Sione Tu'ipulotu
- Born: Sione Mone Tu'ipulotu 28 November 1976 (age 49) Ha'apai, Tonga
- Height: 1.83 m (6 ft 0 in)
- Weight: 102 kg (16 st 1 lb)

Rugby union career
- Position(s): Scrum-half, Fullback, Centre

Senior career
- Years: Team / Apps / (Points)
- 2003-2006: Newport / 26 / (10)
- 2006-2010: Yokogawa Musashino Atlastars / 0 / (0)
- 2010-2011: Plymouth Albion R.F.C. / 27 / (10)
- 2011-2012: Worcester Warriors / 2 / (0)
- 2012: Plymouth Albion R.F.C. / 13 / (10)
- Correct as of 2 November 2018

International career
- Years: Team / Apps / (Points)
- 1997-2008: Tonga / 28 / (13)
- Correct as of 22:14, 2 June 2009 (UTC)

= Sione Tuʻipulotu =

Tonga international rugby union player

Sione Mone Tu'ipulotu (born 28 November 1976 in Ha'apai, Tonga) is a Tongan rugby union footballer. His usual position is at scrum-half, but he can also play as a fullback.

He played in Wales for Caerphilly RFC (2001–2003) and the Newport Gwent Dragons (2003–2006), before moving to Yokogawa in Japan.

Tu'ipulotu made his debut for Tonga against Wales on 16 November 1997, aged only 19. He played at two Rugby World Cup finals, in 1999 and 2007, earning two and four caps at the respective tournaments.
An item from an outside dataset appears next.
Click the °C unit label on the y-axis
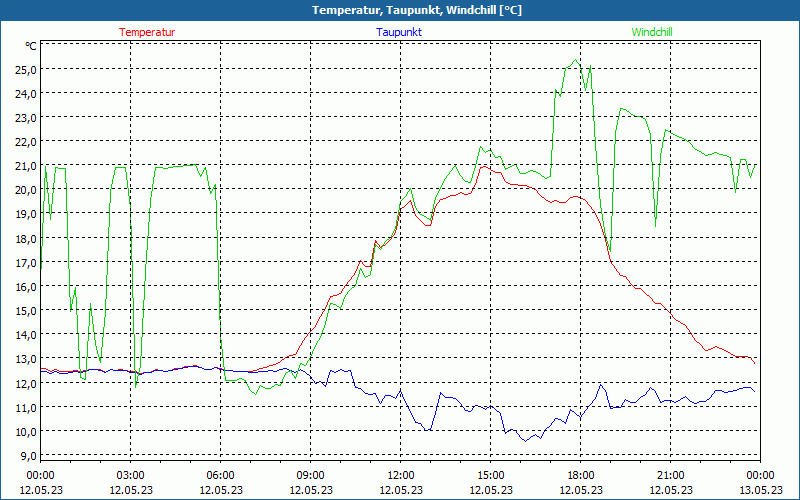 (x=31, y=46)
He had 27 caps, with two tries and a drop goal scored, 13 points in aggregate, for Tonga, by the end of the competition.

==Personal life==
His daughter, Sisilia, is also a professional rugby player who plays for Gloucester–Hartpury and the Wales national team, and his nephew Carwyn Tuipulotu plays for the Scarlets. His son Kepu in 2023 played for London Irish academy and England U18s.